A pedestrian talks on his mobile phone in Shanghai, where the authorities are using personal communications data to help contain the coronavirus outbrealk. File photo: AFP

China used locational and other data from hundreds of millions of smartphones to contain the spread of Covid-19, according to Chinese sources familiar with the program.

In addition to draconian quarantine procedures, which kept more than 150 million Chinese in place at the February peak of the coronavirus epidemic, China used sophisticated computational methods on a scale never attempted in the West.

With more than 80,000 cases registered, China reported only 126 new cases yesterday, compared to 851 in South Korea and 835 in Iran, out of a total of 1,969 new cases worldwide. Chinese sources emphasize that the artificial intelligence initiative supplemented basic public health measures, which centered on quarantines and aggressive efforts to convince Chinese citizens to change their behavior.

Chinese government algorithms can estimate the probability that a given neighborhood or even an individual has exposure to Covid-19 by matching the location of smartphones to known locations of infected individuals or groups. The authorities use this information to use limited medical resources more efficiently by, for example, directing tests for the virus to high-risk subjects identified by the artificial intelligence algorithm.

All smartphones with enabled GPS give telecom providers a precise record of the user’s itinerary. Smartphone users in the United States and Europe can access their own data, but privacy laws prevent the government from collecting this data. China has no such privacy constraints, and telecom providers have used locational data for years for advertising.

A Chinese bank executive reports that his company purchases locational data from telecom providers. “If you have walked by an auto dealership three times in the last few weeks, we send you a text advertising an auto loan,” the executive said. “We wouldn’t be allowed to do that in the West.

Google tells you where you’ve been and when, but public health authorities in the US can’t use the data.

It is not known how long China has been able to crunch the massive amount of locational data generated by smartphones. In 2015 I toured Huawei’s headquarters in Shenzhen, and saw a 12-by-12-foot map of Guangzhou City with countless small lights. Each of these denoted a smartphone, a Huawei official explained, and the company’s data scientists could tell you the foot traffic at the site of a prospective new fast-food restaurant.

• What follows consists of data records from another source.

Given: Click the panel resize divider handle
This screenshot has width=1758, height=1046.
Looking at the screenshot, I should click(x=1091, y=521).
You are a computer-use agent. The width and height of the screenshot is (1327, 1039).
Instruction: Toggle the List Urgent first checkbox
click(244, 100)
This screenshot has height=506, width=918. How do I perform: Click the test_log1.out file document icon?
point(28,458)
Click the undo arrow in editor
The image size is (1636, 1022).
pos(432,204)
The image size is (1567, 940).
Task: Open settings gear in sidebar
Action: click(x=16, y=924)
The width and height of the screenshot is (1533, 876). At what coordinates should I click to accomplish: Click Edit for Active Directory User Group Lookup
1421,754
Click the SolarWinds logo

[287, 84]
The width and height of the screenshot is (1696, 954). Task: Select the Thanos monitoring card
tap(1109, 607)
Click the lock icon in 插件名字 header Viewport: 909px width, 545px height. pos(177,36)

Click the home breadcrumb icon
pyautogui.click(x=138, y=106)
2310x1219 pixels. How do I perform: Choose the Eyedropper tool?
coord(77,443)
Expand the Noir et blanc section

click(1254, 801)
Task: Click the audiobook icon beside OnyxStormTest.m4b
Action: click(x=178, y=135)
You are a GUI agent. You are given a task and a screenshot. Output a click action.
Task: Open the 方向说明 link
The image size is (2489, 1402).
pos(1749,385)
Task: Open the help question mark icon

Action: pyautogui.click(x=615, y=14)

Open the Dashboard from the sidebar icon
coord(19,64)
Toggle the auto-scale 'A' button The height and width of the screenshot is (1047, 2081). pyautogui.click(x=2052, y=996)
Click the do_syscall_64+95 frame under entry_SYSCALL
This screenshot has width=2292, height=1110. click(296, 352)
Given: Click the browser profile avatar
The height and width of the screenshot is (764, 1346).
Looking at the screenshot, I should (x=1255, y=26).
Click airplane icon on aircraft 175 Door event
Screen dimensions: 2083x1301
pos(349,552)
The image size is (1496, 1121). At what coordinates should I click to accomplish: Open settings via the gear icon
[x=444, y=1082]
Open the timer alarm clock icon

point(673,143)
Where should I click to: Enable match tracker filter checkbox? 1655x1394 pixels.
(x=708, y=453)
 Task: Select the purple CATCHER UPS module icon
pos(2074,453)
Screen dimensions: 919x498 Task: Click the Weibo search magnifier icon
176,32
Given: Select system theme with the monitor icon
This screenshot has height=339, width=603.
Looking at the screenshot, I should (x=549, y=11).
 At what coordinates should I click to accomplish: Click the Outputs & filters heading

China also uses electronic records of medicine purchases to identify sick individuals who may have attempted to flee quarantine. 

Big data analysis helps Chinese authorities establish the chain of transmission of the virus, which remains a mystery in most other countries. In America’s Washington State, researchers identified two cases of Covid-19 with an identical genetic signature, but with infections that began six weeks apart.

The New York Times reported, “The two people live in the same county, but are not known to have had contact with one another, and the second case occurred well after the first would no longer be expected to be contagious. So the genetic findings suggest that the virus has been spreading through other people in the community for close to six weeks, according to one of the scientists who compared the sequences.” 

China would have analyzed where the infected individuals had been during the that six-week interval and identify all the possible points of intersection, and then required tests of all the possible intermediate carriers of the virus.

Draconian measures at the outset of the virus outbreak probably reduced the rate of infection, but at a cost. When the city of Wuhan emerged as the epicenter of the epidemic, the Chinese authorities knew that their supplies of test kits, medicines and above all oxygen – the life-saving treatment for severe pneumonia cases – were inadequate to meet the sudden demand.

By cordoning off Wuhan, the Beijing government accepted a high death rate in that city. “In the United States,” a knowledgeable Chinese source commented, “every one of the critically ill patients in Wuhan would have had a medical malpractice lawyer.”

China’s apparent success in containing Covid-19 may not be matched by Western countries that lack the political controls as well as the access to individuals’ personal data.